Dataset entries
==============================

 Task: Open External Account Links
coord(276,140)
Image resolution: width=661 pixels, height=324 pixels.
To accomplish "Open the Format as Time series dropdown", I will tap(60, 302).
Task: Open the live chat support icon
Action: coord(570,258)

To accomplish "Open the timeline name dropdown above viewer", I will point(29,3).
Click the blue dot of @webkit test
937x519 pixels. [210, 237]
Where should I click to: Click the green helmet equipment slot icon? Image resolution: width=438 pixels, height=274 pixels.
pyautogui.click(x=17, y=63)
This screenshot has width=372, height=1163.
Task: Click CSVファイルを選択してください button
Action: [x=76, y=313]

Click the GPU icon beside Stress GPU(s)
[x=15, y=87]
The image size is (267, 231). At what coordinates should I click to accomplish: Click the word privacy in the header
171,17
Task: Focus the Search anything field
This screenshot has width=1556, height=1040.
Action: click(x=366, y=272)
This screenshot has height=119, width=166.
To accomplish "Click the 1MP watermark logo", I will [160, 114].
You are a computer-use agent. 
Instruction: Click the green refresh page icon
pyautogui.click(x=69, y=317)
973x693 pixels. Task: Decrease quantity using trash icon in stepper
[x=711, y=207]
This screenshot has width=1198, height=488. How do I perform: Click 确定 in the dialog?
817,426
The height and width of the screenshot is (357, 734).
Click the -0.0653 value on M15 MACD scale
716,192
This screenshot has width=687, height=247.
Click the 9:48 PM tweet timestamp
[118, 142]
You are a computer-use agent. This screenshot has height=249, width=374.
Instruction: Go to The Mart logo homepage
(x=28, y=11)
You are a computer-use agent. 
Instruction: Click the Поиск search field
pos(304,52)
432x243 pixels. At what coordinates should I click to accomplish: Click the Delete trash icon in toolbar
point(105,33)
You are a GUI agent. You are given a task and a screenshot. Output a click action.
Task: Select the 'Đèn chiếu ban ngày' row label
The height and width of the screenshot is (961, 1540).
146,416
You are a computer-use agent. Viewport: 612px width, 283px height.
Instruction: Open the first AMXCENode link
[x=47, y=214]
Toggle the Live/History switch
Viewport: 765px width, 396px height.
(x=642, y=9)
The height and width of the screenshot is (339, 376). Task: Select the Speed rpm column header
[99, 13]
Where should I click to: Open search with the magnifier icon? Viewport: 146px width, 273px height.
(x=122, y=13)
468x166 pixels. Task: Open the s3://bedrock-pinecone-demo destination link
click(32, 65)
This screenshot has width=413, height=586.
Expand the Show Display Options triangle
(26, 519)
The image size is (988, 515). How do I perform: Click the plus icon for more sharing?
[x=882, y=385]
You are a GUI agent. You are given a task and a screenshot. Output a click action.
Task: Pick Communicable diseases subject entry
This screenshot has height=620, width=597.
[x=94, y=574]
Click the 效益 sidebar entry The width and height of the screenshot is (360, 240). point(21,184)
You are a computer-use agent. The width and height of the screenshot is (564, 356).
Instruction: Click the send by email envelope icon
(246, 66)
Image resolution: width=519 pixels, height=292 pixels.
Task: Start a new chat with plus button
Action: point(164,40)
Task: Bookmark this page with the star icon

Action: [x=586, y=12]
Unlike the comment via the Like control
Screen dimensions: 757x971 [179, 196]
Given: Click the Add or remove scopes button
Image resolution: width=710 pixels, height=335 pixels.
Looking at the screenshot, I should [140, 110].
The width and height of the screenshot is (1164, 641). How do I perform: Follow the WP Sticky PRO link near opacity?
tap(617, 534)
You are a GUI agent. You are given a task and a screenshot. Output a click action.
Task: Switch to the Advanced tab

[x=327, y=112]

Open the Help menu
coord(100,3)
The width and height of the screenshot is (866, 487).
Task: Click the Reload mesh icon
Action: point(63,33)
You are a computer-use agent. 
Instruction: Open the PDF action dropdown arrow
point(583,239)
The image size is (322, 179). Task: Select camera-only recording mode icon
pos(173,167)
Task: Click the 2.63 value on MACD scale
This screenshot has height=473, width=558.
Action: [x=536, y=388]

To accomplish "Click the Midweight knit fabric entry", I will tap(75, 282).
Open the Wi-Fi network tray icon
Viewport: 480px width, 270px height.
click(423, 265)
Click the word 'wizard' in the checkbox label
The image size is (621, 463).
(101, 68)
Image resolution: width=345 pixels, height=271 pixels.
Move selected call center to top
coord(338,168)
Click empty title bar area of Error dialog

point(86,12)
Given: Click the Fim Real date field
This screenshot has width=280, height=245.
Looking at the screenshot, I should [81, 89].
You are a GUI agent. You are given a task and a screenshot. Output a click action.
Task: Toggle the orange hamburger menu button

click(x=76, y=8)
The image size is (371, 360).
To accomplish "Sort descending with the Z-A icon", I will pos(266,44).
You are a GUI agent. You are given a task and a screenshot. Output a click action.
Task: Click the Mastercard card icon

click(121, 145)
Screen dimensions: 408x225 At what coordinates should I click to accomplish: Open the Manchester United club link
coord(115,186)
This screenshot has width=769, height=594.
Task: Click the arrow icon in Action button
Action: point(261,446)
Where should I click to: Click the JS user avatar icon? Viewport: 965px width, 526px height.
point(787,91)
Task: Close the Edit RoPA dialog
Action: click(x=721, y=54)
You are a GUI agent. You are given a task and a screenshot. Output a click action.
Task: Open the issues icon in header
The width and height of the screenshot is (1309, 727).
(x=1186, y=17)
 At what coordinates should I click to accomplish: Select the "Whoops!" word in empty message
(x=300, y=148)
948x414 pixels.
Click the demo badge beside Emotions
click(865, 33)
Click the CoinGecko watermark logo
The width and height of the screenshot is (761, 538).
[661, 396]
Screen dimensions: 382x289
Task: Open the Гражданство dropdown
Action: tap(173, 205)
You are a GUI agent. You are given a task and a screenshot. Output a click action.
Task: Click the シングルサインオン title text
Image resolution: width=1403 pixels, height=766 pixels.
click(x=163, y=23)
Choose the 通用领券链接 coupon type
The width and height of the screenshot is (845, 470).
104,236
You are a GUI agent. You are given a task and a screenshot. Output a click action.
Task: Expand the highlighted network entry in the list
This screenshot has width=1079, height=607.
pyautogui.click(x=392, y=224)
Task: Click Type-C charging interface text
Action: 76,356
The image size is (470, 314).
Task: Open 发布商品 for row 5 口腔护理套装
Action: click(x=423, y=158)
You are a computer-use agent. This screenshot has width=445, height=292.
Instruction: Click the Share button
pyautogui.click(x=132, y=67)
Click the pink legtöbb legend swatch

==============================

■ TASK INSTRUCTIONS: Line by line, copy the records exactly.

■ SOLUTION TO THE PROBLEM:
 Task: Open External Account Links
coord(276,140)
Image resolution: width=661 pixels, height=324 pixels.
To accomplish "Open the Format as Time series dropdown", I will tap(60, 302).
Task: Open the live chat support icon
Action: coord(570,258)

To accomplish "Open the timeline name dropdown above viewer", I will point(29,3).
Click the blue dot of @webkit test
937x519 pixels. [210, 237]
Where should I click to: Click the green helmet equipment slot icon? Image resolution: width=438 pixels, height=274 pixels.
pyautogui.click(x=17, y=63)
This screenshot has width=372, height=1163.
Task: Click CSVファイルを選択してください button
Action: [x=76, y=313]

Click the GPU icon beside Stress GPU(s)
[x=15, y=87]
The image size is (267, 231). At what coordinates should I click to accomplish: Click the word privacy in the header
171,17
Task: Focus the Search anything field
This screenshot has width=1556, height=1040.
Action: click(x=366, y=272)
This screenshot has height=119, width=166.
To accomplish "Click the 1MP watermark logo", I will [160, 114].
You are a computer-use agent. 
Instruction: Click the green refresh page icon
pyautogui.click(x=69, y=317)
973x693 pixels. Task: Decrease quantity using trash icon in stepper
[x=711, y=207]
This screenshot has width=1198, height=488. How do I perform: Click 确定 in the dialog?
817,426
The height and width of the screenshot is (357, 734).
Click the -0.0653 value on M15 MACD scale
716,192
This screenshot has width=687, height=247.
Click the 9:48 PM tweet timestamp
[118, 142]
You are a computer-use agent. This screenshot has height=249, width=374.
Instruction: Go to The Mart logo homepage
(x=28, y=11)
You are a computer-use agent. 
Instruction: Click the Поиск search field
pos(304,52)
432x243 pixels. At what coordinates should I click to accomplish: Click the Delete trash icon in toolbar
point(105,33)
You are a GUI agent. You are given a task and a screenshot. Output a click action.
Task: Select the 'Đèn chiếu ban ngày' row label
The height and width of the screenshot is (961, 1540).
146,416
You are a computer-use agent. Viewport: 612px width, 283px height.
Instruction: Open the first AMXCENode link
[x=47, y=214]
Toggle the Live/History switch
Viewport: 765px width, 396px height.
(x=642, y=9)
The height and width of the screenshot is (339, 376). Task: Select the Speed rpm column header
[99, 13]
Where should I click to: Open search with the magnifier icon? Viewport: 146px width, 273px height.
(x=122, y=13)
468x166 pixels. Task: Open the s3://bedrock-pinecone-demo destination link
click(32, 65)
This screenshot has width=413, height=586.
Expand the Show Display Options triangle
(26, 519)
The image size is (988, 515). How do I perform: Click the plus icon for more sharing?
[x=882, y=385]
You are a GUI agent. You are given a task and a screenshot. Output a click action.
Task: Pick Communicable diseases subject entry
This screenshot has height=620, width=597.
[x=94, y=574]
Click the 效益 sidebar entry The width and height of the screenshot is (360, 240). point(21,184)
You are a computer-use agent. The width and height of the screenshot is (564, 356).
Instruction: Click the send by email envelope icon
(246, 66)
Image resolution: width=519 pixels, height=292 pixels.
Task: Start a new chat with plus button
Action: point(164,40)
Task: Bookmark this page with the star icon

Action: [x=586, y=12]
Unlike the comment via the Like control
Screen dimensions: 757x971 [179, 196]
Given: Click the Add or remove scopes button
Image resolution: width=710 pixels, height=335 pixels.
Looking at the screenshot, I should [140, 110].
The width and height of the screenshot is (1164, 641). How do I perform: Follow the WP Sticky PRO link near opacity?
tap(617, 534)
You are a GUI agent. You are given a task and a screenshot. Output a click action.
Task: Switch to the Advanced tab

[x=327, y=112]

Open the Help menu
coord(100,3)
The width and height of the screenshot is (866, 487).
Task: Click the Reload mesh icon
Action: point(63,33)
You are a computer-use agent. 
Instruction: Open the PDF action dropdown arrow
point(583,239)
The image size is (322, 179). Task: Select camera-only recording mode icon
pos(173,167)
Task: Click the 2.63 value on MACD scale
This screenshot has height=473, width=558.
Action: [x=536, y=388]

To accomplish "Click the Midweight knit fabric entry", I will tap(75, 282).
Open the Wi-Fi network tray icon
Viewport: 480px width, 270px height.
click(423, 265)
Click the word 'wizard' in the checkbox label
The image size is (621, 463).
(101, 68)
Image resolution: width=345 pixels, height=271 pixels.
Move selected call center to top
coord(338,168)
Click empty title bar area of Error dialog

point(86,12)
Given: Click the Fim Real date field
This screenshot has width=280, height=245.
Looking at the screenshot, I should [81, 89].
You are a GUI agent. You are given a task and a screenshot. Output a click action.
Task: Toggle the orange hamburger menu button

click(x=76, y=8)
The image size is (371, 360).
To accomplish "Sort descending with the Z-A icon", I will pos(266,44).
You are a GUI agent. You are given a task and a screenshot. Output a click action.
Task: Click the Mastercard card icon

click(121, 145)
Screen dimensions: 408x225 At what coordinates should I click to accomplish: Open the Manchester United club link
coord(115,186)
This screenshot has width=769, height=594.
Task: Click the arrow icon in Action button
Action: point(261,446)
Where should I click to: Click the JS user avatar icon? Viewport: 965px width, 526px height.
point(787,91)
Task: Close the Edit RoPA dialog
Action: click(x=721, y=54)
You are a GUI agent. You are given a task and a screenshot. Output a click action.
Task: Open the issues icon in header
The width and height of the screenshot is (1309, 727).
(x=1186, y=17)
 At what coordinates should I click to accomplish: Select the "Whoops!" word in empty message
(x=300, y=148)
948x414 pixels.
Click the demo badge beside Emotions
click(865, 33)
Click the CoinGecko watermark logo
The width and height of the screenshot is (761, 538).
[661, 396]
Screen dimensions: 382x289
Task: Open the Гражданство dropdown
Action: tap(173, 205)
You are a GUI agent. You are given a task and a screenshot. Output a click action.
Task: Click the シングルサインオン title text
Image resolution: width=1403 pixels, height=766 pixels.
click(x=163, y=23)
Choose the 通用领券链接 coupon type
The width and height of the screenshot is (845, 470).
104,236
You are a GUI agent. You are given a task and a screenshot. Output a click action.
Task: Expand the highlighted network entry in the list
This screenshot has width=1079, height=607.
pyautogui.click(x=392, y=224)
Task: Click Type-C charging interface text
Action: 76,356
The image size is (470, 314).
Task: Open 发布商品 for row 5 口腔护理套装
Action: click(x=423, y=158)
You are a computer-use agent. This screenshot has width=445, height=292.
Instruction: Click the Share button
pyautogui.click(x=132, y=67)
Click the pink legtöbb legend swatch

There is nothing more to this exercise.